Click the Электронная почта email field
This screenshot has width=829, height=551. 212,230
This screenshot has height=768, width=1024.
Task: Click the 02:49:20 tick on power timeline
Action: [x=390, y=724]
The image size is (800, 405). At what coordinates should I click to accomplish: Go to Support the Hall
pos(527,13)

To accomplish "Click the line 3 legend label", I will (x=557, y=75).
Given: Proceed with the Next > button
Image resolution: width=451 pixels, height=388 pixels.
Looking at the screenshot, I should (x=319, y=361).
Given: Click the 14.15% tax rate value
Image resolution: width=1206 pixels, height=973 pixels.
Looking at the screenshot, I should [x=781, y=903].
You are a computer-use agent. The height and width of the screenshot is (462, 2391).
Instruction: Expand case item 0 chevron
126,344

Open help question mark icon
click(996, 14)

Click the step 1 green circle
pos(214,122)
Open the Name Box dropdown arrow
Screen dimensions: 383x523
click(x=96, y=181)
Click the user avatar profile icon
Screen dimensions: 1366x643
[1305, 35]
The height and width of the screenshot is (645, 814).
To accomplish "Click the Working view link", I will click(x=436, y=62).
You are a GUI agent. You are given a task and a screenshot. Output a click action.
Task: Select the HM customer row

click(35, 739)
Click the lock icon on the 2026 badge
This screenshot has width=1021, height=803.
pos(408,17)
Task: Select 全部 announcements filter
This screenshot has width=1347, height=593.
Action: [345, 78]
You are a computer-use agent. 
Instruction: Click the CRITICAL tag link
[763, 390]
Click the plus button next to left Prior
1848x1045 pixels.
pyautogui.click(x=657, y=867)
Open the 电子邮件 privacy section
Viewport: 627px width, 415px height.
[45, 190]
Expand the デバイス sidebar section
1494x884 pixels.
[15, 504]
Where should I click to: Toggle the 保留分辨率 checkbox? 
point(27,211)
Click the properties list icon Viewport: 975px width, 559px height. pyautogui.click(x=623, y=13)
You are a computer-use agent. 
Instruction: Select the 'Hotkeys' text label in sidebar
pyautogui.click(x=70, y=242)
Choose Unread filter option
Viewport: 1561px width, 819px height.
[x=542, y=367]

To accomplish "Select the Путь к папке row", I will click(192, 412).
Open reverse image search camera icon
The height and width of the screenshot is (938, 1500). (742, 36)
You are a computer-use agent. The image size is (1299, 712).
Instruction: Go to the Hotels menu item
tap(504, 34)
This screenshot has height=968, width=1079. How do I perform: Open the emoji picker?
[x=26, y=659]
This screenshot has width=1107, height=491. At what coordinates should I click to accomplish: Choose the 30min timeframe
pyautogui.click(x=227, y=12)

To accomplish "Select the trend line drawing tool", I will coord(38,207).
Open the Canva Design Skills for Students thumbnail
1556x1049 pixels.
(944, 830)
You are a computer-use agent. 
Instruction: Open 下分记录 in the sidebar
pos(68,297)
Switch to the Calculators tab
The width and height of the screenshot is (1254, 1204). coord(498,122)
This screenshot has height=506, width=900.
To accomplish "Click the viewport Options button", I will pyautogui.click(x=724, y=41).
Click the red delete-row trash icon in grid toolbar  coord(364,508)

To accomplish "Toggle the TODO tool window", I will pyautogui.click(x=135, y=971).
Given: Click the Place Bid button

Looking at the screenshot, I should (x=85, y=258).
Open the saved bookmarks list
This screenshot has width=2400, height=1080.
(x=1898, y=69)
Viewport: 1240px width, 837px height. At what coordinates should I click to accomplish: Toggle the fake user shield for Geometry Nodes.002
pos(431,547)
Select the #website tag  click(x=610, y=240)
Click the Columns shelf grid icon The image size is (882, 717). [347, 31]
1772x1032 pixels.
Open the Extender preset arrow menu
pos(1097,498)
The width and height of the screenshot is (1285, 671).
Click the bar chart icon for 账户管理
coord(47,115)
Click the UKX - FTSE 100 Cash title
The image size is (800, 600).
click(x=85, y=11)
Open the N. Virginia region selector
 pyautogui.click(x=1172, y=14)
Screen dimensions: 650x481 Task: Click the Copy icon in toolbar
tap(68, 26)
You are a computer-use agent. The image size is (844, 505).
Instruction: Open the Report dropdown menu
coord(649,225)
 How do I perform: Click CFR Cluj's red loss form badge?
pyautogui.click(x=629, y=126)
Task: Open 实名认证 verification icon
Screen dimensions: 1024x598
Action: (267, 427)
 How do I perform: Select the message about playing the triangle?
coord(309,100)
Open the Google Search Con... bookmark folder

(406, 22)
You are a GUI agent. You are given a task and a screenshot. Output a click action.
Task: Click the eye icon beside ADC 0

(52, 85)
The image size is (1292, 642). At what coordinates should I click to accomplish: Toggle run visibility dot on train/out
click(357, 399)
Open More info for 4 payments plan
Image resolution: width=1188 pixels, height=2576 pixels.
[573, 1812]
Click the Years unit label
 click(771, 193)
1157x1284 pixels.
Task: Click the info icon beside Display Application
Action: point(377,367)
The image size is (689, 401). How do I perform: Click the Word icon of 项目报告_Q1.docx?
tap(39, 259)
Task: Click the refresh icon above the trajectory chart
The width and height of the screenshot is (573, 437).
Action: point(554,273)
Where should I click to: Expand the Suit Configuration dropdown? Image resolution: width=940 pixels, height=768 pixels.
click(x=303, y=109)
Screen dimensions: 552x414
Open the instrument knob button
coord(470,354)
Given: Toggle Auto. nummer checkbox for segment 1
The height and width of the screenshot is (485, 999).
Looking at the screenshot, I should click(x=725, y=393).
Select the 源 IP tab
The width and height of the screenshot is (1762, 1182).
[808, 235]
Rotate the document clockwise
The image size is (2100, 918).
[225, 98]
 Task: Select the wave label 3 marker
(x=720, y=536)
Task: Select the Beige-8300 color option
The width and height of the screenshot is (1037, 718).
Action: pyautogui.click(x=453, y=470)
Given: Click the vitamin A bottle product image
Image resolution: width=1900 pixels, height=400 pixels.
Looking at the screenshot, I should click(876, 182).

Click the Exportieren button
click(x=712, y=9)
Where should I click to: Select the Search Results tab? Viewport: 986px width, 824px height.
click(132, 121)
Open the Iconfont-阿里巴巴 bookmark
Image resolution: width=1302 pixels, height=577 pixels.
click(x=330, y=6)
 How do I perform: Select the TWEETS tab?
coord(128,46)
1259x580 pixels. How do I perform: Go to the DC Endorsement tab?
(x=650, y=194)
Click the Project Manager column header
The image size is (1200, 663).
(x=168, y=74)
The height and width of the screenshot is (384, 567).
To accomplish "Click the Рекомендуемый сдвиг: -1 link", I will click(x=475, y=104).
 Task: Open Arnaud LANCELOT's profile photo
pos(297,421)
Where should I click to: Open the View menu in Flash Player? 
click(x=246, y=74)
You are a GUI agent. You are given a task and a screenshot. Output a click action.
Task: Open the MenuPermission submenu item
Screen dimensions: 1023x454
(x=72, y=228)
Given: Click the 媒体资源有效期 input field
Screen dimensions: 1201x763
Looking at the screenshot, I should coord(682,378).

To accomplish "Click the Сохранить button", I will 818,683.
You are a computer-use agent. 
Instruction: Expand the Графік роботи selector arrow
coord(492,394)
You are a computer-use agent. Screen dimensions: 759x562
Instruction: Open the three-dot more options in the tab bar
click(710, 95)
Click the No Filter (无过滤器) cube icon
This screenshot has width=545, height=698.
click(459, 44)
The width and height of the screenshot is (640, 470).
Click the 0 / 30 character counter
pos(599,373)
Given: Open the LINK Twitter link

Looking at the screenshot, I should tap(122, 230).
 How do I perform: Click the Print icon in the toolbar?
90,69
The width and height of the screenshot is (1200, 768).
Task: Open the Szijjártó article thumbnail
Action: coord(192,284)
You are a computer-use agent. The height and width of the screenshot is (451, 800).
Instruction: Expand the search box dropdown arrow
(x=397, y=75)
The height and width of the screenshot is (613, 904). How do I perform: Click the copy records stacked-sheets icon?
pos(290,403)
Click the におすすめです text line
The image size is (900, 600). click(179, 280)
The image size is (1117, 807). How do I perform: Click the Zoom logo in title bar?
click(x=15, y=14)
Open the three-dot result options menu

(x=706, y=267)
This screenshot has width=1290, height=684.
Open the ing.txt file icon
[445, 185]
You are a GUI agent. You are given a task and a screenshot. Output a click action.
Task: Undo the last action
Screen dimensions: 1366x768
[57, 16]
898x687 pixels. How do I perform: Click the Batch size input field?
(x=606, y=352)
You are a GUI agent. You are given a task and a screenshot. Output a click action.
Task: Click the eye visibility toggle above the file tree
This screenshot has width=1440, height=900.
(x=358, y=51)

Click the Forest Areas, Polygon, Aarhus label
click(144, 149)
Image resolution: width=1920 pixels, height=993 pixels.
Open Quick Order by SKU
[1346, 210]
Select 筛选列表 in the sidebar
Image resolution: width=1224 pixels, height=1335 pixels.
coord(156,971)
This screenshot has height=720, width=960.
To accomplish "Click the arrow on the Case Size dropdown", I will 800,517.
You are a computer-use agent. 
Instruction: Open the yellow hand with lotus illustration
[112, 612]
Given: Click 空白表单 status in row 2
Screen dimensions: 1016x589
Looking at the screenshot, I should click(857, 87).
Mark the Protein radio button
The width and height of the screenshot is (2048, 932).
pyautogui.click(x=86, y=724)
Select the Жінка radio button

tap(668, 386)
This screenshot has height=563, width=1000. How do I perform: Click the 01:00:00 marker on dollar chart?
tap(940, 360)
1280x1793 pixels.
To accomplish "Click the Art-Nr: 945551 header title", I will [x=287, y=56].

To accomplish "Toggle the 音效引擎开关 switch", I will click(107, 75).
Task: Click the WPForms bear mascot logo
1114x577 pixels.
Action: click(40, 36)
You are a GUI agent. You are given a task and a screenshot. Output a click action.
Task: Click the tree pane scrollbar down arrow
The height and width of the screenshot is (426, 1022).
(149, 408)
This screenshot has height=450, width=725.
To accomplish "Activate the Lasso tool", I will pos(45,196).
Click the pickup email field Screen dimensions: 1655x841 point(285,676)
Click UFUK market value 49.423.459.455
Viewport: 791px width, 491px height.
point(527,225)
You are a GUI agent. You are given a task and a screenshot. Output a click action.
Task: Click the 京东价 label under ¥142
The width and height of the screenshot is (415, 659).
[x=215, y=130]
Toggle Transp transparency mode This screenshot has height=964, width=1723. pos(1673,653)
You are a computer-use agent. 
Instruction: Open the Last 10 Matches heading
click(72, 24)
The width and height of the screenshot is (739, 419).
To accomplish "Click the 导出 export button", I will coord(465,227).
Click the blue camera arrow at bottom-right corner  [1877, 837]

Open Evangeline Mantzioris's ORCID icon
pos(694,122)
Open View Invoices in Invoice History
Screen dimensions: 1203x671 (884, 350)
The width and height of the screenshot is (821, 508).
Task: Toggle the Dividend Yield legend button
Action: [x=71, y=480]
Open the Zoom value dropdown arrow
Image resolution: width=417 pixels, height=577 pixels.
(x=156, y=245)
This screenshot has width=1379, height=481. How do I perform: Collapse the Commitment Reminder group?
*****
For the lines above, output exactly those from the line containing "Task: Click the eye visibility" through the line containing "This screenshot has height=720, width=960.", and skip the others.

* _RESPONSE BOX_
Task: Click the eye visibility toggle above the file tree
This screenshot has width=1440, height=900.
(x=358, y=51)

Click the Forest Areas, Polygon, Aarhus label
click(144, 149)
Image resolution: width=1920 pixels, height=993 pixels.
Open Quick Order by SKU
[1346, 210]
Select 筛选列表 in the sidebar
Image resolution: width=1224 pixels, height=1335 pixels.
coord(156,971)
This screenshot has height=720, width=960.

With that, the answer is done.